Born in 1933 in London, where he lives and works, Bernard Cohen studied at the Slade School of Fine Art from 1951-1954. In 1988 he was appointed as Slade Professor and Director of the Slade. Cohen's work came to prominence during the 1960s and has since been exhibited extensively. His tensely wrought and unpredictably complex pictures hold a unique position within the canon of contemporary art.
Bernard Cohen was educated in the post-war climate of change and cultural upheaval. This period, charged with the reverie of reconstruction, the ambiguity of lost identity and the playfulness of flux, would come to inform his work for the remainder of the century.
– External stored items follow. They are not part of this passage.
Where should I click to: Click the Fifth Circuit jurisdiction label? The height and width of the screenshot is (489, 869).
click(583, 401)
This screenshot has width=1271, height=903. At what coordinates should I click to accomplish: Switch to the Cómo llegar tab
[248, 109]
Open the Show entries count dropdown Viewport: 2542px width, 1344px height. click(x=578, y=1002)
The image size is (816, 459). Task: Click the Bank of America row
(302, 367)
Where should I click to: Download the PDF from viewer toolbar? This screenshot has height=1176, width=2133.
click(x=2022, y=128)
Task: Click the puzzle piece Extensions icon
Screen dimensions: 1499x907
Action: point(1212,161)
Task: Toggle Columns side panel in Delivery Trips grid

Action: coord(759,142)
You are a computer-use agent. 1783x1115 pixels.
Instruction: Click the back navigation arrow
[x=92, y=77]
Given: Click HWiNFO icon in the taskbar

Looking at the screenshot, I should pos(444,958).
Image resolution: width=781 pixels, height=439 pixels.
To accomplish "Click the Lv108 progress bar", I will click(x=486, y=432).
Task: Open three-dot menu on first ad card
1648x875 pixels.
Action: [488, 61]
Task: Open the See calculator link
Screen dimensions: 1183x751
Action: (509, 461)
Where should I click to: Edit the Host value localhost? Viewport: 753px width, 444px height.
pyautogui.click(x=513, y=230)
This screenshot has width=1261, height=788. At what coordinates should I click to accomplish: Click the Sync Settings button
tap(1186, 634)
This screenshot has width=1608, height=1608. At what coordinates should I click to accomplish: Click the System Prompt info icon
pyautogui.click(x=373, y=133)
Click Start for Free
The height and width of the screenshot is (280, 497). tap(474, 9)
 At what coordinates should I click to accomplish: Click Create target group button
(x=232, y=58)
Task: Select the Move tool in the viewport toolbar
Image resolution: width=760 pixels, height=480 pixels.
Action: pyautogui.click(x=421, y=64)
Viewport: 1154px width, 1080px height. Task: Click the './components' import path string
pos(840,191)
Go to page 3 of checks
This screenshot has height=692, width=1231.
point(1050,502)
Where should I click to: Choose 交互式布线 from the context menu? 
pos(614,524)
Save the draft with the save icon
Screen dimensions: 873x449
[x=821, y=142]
On graduating from the Slade in 1954, Cohen travelled to Paris, Madrid and Rome before arriving at the cusp of a new era in painting. The 1960s, for Cohen, “followed the 40s and 50s as years of light following years of darkness.”
The metaphor of light is central to Cohen’s understanding of his practice over this period: “during the 60s,” he reveals, “I became consciously concerned with clarity and obscurity in painting, and what I call almost order and almost chaos." The artist’s exploration of the borderland between order and chaos is evident in works that revel in fragmentation as decoration, and shun a definitive subject or genre.
Selected public exhibitions include a 1972 retrospective at the Hayward Gallery, London; Artist in Focus, Six Paintings from the Tate Gallery Collection, Tate, 1995; Stroll on! Aspects of British Abstract Art in the Sixties, Mamco, Musée d’Art Moderne et Contemporain, Geneva, 2006; Abstraction and the Human Figure at CAM’s British Art Collection, Calouste Gulbenkian Foundation, Lisbon in 2010, and a 2017 Spotlight exhibition at Tate Britain.